Source document:
= = = = = = =

Everything I have experienced during the months with Sisters Performance Method feels like rituals to me now. I want to name them as individual classes, to explore and describe their transformative possibilities and manifestations within the frame of a ritual. But they are all entangled and interwoven. They come from many and from me alone and some of them have only just got roots while others have grown into new patterns.
Meeting the Weaver
The first days I felt thrown right into the method. I was asked to name my poetic self on the infinity day and from then, to begin externalizing. It was great for me with a framework that pushed me to begin the practice before overthinking every detail of the method. Externalizing in the tableau and through the appearance of the Weaver was a funny but also overwhelming starting point. It preoccupied my days and after short time my nights also became explorative expansions of my poetic self. My head started spinning and many questions about my poetic self, and relating and externalizing the Weaver appeared. Questions I could not at all answer but constantly led me to new ones. I got exhausted and felt insecure and doubt.
In one of the first classes we were asked to explore the dark sides of our poetic selves. Suddenly there, in the red light and with a soundscape that supported the ritual, I felt I inhabited the Weaver or she inhabited me. We started moving together and expanded a side I still do not fully grasp – with words especially – but sense and have visualized to myself and my poetic sisters. A web unfolded itself and I started feeling a potential in the entanglement and disentanglement. A sensation and an image that has been strengthened through many of the following classes, and which is still expanding within and around me.
The poetic collective
We are a small group at Sisters, magnet students and air intern, that have been sharing, inspiring and exploring together. Not long into the course we began to practice being a poetic collective that could both create and participate as air magnet-headed (and sun-headed at times) creature, but also individually as a caring support towards each other. I have learned that taking up space and speaking out loud carries within it generosity and strength. I have felt the support and as a support through our strong voices and individual modes of being. I feel a deep gratitude to have shared with them so many special experience and images, always with great respect and so much love towards each other. Through the poetic collective Weaver has become more independent and distinct.

= = = = = = =

Aim of the exercise:
Please list every activity that the writer of the Sisters Performance Method text says they were asked to do.

Record excerpts:
= = = = = = =

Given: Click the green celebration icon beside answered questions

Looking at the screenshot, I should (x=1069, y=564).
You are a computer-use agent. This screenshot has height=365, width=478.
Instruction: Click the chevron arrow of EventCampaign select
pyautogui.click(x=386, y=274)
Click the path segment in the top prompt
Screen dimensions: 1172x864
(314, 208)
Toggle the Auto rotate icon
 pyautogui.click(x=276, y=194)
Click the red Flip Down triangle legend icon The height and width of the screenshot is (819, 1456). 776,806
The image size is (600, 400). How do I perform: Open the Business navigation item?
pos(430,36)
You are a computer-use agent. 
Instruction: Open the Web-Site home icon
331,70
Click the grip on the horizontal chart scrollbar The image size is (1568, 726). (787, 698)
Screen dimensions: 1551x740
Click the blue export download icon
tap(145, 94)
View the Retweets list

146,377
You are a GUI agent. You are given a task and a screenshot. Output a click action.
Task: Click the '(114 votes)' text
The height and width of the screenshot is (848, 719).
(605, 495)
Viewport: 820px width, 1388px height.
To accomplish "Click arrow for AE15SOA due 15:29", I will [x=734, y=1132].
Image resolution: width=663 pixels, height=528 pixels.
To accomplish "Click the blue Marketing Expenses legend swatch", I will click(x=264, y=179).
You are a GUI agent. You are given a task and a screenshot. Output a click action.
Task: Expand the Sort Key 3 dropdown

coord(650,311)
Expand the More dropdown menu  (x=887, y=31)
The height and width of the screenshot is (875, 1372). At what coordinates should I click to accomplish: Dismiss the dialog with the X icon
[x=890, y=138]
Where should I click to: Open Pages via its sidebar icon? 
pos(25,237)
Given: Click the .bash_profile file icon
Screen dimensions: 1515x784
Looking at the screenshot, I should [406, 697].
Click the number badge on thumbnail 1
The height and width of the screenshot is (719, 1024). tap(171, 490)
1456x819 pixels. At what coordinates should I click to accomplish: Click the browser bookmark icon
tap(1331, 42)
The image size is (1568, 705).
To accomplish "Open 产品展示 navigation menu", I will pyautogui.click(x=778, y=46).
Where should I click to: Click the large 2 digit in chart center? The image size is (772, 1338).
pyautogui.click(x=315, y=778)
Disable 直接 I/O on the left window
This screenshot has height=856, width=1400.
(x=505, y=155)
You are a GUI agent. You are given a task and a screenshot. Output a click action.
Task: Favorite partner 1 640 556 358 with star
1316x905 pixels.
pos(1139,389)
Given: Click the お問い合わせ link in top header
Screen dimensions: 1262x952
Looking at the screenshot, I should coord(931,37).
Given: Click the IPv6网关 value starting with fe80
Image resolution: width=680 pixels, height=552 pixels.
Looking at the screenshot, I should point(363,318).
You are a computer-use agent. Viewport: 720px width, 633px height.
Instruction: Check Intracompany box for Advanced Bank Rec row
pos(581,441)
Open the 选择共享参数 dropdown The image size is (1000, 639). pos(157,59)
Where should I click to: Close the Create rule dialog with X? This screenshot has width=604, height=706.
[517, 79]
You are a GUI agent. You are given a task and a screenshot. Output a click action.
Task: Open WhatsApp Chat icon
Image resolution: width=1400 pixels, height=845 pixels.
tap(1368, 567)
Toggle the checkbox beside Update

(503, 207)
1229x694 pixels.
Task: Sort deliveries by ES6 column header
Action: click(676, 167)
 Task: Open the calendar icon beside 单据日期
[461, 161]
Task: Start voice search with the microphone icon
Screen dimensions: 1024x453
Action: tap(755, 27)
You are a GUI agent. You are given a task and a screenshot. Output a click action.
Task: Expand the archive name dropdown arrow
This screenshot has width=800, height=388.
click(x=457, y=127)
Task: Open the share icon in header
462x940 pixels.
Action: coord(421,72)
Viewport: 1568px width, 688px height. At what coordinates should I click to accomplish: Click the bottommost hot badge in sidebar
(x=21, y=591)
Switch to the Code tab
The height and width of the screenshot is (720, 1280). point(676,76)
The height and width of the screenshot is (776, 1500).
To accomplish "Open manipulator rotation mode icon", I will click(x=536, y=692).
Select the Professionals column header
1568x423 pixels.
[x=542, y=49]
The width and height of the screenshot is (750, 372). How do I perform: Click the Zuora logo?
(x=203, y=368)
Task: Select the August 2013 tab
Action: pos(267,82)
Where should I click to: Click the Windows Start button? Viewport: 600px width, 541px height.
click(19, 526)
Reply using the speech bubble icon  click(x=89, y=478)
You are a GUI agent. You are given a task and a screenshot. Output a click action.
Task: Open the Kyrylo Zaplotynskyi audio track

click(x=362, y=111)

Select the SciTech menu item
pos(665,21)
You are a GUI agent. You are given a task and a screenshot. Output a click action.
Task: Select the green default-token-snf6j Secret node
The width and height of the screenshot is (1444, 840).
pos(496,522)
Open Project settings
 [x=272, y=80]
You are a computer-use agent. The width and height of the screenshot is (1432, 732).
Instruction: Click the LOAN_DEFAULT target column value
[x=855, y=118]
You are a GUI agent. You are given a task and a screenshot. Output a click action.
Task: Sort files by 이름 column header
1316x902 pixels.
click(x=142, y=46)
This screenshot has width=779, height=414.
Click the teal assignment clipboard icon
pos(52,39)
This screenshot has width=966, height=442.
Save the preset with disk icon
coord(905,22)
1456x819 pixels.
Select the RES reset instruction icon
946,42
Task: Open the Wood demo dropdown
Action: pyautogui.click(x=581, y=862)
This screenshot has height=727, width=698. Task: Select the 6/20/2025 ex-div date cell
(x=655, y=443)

= = = = = = =

Exercise response:
- Name their poetic self on the infinity day
- Begin externalizing from then on
- Explore the dark sides of their poetic self (asked of the group in one of the first classes)